Jasper Rees

‘What do you think the English will say?’ Pablo Larrain on his pop horror Diana film

Jasper Rees talks to the Chilean director about his latest movie, Spencer, which makes The Crown look like royalist propaganda

Gongs and noms inevitably await Kristen Stewart, who impersonates Diana in a state of high alert. Credit: Pablo Larrain 
issue 30 October 2021

It all looks ever so Sandringham. Formal evening garb, dining table the length of a cricket pitch, royalty nibbling in silence. As a tableau vivant it might be lit by Lichfield and styled by Hartnell. And yet something is awry. The beautiful princess feels stifled. She grabs at the tourniquet of pearls roped round her neck, whereupon it snaps. Huge gems plop into her gloopy green soup. Dauntlessly she dips a spoon in, feeds a pearl into her mouth and takes a pulverising bite. This royal Christmas is not normal for Norfolk.

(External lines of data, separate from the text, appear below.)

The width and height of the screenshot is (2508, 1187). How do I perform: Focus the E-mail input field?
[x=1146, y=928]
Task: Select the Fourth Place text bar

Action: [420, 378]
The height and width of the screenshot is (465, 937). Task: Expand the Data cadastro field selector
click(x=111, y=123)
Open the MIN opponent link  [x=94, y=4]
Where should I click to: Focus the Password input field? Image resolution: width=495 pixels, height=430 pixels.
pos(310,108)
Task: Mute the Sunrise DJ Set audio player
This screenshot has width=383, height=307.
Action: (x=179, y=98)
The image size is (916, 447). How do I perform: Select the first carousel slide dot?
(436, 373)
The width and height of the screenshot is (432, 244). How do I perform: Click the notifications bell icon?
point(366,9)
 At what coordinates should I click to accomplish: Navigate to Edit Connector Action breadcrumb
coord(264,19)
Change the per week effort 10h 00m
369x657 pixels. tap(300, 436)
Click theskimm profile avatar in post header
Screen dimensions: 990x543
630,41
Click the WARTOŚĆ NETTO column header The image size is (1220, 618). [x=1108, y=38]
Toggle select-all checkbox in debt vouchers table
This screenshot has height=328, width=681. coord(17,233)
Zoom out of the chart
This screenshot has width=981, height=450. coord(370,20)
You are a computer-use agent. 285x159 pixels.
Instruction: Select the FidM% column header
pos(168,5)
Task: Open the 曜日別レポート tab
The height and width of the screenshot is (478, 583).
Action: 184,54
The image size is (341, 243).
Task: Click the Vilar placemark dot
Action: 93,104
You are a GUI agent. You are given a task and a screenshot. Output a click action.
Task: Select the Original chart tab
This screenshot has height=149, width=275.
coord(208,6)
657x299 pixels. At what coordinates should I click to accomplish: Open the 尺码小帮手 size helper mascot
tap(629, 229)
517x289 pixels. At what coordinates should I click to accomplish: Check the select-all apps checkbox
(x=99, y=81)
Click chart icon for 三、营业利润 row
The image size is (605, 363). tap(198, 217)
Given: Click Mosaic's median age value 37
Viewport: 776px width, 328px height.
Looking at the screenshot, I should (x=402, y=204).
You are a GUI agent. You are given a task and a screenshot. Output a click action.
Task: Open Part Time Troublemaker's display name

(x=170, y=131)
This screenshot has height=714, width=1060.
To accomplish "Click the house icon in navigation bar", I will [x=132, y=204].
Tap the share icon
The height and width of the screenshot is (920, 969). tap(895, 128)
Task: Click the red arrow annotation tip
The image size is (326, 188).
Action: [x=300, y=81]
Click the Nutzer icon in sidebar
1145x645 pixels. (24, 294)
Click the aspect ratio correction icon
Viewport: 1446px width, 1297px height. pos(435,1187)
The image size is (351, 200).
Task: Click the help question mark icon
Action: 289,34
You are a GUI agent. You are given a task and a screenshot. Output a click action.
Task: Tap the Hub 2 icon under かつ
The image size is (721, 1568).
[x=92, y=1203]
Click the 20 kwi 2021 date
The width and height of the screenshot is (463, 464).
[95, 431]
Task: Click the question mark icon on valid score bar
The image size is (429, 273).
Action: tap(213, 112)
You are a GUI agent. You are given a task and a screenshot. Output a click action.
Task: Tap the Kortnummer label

Spencer is the latest entertainment seeking to decrypt the myth of Diana, Princess of Wales. Its opening credits position it as ‘a fable from a true tragedy’, and the result is a pop horror genre flick — more Angela Carter than Barbara Cartland — whose critique of the Windsors makes Peter Morgan and Stephen Daldry look like cowering royalist lickspittles.